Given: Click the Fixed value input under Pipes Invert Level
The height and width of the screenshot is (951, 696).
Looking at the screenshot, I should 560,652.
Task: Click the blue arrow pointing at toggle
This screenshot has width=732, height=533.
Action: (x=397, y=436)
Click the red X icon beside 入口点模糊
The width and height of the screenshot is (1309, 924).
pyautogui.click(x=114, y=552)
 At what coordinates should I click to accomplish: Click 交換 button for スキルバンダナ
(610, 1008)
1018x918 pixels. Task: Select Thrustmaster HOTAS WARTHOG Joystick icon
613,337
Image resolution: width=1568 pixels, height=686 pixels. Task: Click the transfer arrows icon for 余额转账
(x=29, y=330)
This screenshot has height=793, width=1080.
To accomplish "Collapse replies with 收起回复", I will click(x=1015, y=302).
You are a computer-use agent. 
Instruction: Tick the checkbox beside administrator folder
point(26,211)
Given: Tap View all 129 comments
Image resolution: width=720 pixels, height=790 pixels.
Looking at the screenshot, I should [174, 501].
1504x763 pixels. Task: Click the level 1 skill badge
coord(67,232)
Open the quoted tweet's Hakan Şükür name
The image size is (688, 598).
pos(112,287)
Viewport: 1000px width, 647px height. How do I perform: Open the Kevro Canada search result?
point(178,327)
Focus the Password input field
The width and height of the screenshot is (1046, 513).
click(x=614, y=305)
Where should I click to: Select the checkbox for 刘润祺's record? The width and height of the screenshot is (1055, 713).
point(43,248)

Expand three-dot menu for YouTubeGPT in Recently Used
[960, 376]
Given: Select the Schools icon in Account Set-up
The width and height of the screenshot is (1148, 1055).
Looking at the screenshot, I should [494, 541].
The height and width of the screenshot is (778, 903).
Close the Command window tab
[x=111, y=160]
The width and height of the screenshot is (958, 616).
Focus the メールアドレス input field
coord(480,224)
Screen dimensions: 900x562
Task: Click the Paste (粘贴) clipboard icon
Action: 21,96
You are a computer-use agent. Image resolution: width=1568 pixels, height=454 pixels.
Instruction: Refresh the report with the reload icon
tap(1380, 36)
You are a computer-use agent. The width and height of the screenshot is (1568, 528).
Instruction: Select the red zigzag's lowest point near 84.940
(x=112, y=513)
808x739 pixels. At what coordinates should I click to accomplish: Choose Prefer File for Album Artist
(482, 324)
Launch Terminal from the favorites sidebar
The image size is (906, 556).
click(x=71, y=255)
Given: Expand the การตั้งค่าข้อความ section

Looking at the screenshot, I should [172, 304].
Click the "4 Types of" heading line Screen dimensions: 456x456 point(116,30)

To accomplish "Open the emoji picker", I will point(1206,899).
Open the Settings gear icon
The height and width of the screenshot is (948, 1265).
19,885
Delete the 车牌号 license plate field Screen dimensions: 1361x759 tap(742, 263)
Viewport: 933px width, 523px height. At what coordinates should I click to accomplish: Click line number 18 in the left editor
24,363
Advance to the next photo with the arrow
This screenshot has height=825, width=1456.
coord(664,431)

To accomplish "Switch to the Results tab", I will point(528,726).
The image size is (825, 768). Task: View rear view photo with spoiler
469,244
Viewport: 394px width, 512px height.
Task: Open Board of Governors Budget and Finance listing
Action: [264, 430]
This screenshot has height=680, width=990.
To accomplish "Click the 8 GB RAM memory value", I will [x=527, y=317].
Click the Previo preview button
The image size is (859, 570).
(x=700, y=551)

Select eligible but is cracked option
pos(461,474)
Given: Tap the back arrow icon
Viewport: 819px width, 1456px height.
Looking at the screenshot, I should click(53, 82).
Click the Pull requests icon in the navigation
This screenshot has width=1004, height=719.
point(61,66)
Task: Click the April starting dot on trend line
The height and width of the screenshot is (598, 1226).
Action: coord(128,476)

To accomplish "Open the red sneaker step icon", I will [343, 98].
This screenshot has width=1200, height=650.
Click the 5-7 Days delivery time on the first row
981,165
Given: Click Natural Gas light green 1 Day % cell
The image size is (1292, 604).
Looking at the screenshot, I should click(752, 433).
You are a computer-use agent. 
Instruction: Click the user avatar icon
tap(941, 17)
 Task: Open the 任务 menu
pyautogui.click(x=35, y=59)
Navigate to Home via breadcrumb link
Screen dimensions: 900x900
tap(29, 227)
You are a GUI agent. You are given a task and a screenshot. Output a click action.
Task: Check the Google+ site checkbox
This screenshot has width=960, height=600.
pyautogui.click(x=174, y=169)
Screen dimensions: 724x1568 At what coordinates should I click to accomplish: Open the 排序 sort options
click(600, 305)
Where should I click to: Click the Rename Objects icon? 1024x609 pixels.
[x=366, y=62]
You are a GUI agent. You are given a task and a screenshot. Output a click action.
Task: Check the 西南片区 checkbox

════════

Your instructions: Your job is to write out the data exactly as it stands.

Result for this exercise:
Given: Click the Fixed value input under Pipes Invert Level
The height and width of the screenshot is (951, 696).
Looking at the screenshot, I should 560,652.
Task: Click the blue arrow pointing at toggle
This screenshot has width=732, height=533.
Action: (x=397, y=436)
Click the red X icon beside 入口点模糊
The width and height of the screenshot is (1309, 924).
pyautogui.click(x=114, y=552)
 At what coordinates should I click to accomplish: Click 交換 button for スキルバンダナ
(610, 1008)
1018x918 pixels. Task: Select Thrustmaster HOTAS WARTHOG Joystick icon
613,337
Image resolution: width=1568 pixels, height=686 pixels. Task: Click the transfer arrows icon for 余额转账
(x=29, y=330)
This screenshot has height=793, width=1080.
To accomplish "Collapse replies with 收起回复", I will click(x=1015, y=302).
You are a computer-use agent. 
Instruction: Tick the checkbox beside administrator folder
point(26,211)
Given: Tap View all 129 comments
Image resolution: width=720 pixels, height=790 pixels.
Looking at the screenshot, I should [174, 501].
1504x763 pixels. Task: Click the level 1 skill badge
coord(67,232)
Open the quoted tweet's Hakan Şükür name
The image size is (688, 598).
pos(112,287)
Viewport: 1000px width, 647px height. How do I perform: Open the Kevro Canada search result?
point(178,327)
Focus the Password input field
The width and height of the screenshot is (1046, 513).
click(x=614, y=305)
Where should I click to: Select the checkbox for 刘润祺's record? The width and height of the screenshot is (1055, 713).
point(43,248)

Expand three-dot menu for YouTubeGPT in Recently Used
[960, 376]
Given: Select the Schools icon in Account Set-up
The width and height of the screenshot is (1148, 1055).
Looking at the screenshot, I should [494, 541].
The height and width of the screenshot is (778, 903).
Close the Command window tab
[x=111, y=160]
The width and height of the screenshot is (958, 616).
Focus the メールアドレス input field
coord(480,224)
Screen dimensions: 900x562
Task: Click the Paste (粘贴) clipboard icon
Action: 21,96
You are a computer-use agent. Image resolution: width=1568 pixels, height=454 pixels.
Instruction: Refresh the report with the reload icon
tap(1380, 36)
You are a computer-use agent. The width and height of the screenshot is (1568, 528).
Instruction: Select the red zigzag's lowest point near 84.940
(x=112, y=513)
808x739 pixels. At what coordinates should I click to accomplish: Choose Prefer File for Album Artist
(482, 324)
Launch Terminal from the favorites sidebar
The image size is (906, 556).
click(x=71, y=255)
Given: Expand the การตั้งค่าข้อความ section

Looking at the screenshot, I should [172, 304].
Click the "4 Types of" heading line Screen dimensions: 456x456 point(116,30)

To accomplish "Open the emoji picker", I will point(1206,899).
Open the Settings gear icon
The height and width of the screenshot is (948, 1265).
19,885
Delete the 车牌号 license plate field Screen dimensions: 1361x759 tap(742, 263)
Viewport: 933px width, 523px height. At what coordinates should I click to accomplish: Click line number 18 in the left editor
24,363
Advance to the next photo with the arrow
This screenshot has height=825, width=1456.
coord(664,431)

To accomplish "Switch to the Results tab", I will point(528,726).
The image size is (825, 768). Task: View rear view photo with spoiler
469,244
Viewport: 394px width, 512px height.
Task: Open Board of Governors Budget and Finance listing
Action: [264, 430]
This screenshot has height=680, width=990.
To accomplish "Click the 8 GB RAM memory value", I will [x=527, y=317].
Click the Previo preview button
The image size is (859, 570).
(x=700, y=551)

Select eligible but is cracked option
pos(461,474)
Given: Tap the back arrow icon
Viewport: 819px width, 1456px height.
Looking at the screenshot, I should click(53, 82).
Click the Pull requests icon in the navigation
This screenshot has width=1004, height=719.
point(61,66)
Task: Click the April starting dot on trend line
The height and width of the screenshot is (598, 1226).
Action: coord(128,476)

To accomplish "Open the red sneaker step icon", I will [343, 98].
This screenshot has width=1200, height=650.
Click the 5-7 Days delivery time on the first row
981,165
Given: Click Natural Gas light green 1 Day % cell
The image size is (1292, 604).
Looking at the screenshot, I should click(752, 433).
You are a computer-use agent. 
Instruction: Click the user avatar icon
tap(941, 17)
 Task: Open the 任务 menu
pyautogui.click(x=35, y=59)
Navigate to Home via breadcrumb link
Screen dimensions: 900x900
tap(29, 227)
You are a GUI agent. You are given a task and a screenshot. Output a click action.
Task: Check the Google+ site checkbox
This screenshot has width=960, height=600.
pyautogui.click(x=174, y=169)
Screen dimensions: 724x1568 At what coordinates should I click to accomplish: Open the 排序 sort options
click(600, 305)
Where should I click to: Click the Rename Objects icon? 1024x609 pixels.
[x=366, y=62]
You are a GUI agent. You are given a task and a screenshot. Output a click action.
Task: Check the 西南片区 checkbox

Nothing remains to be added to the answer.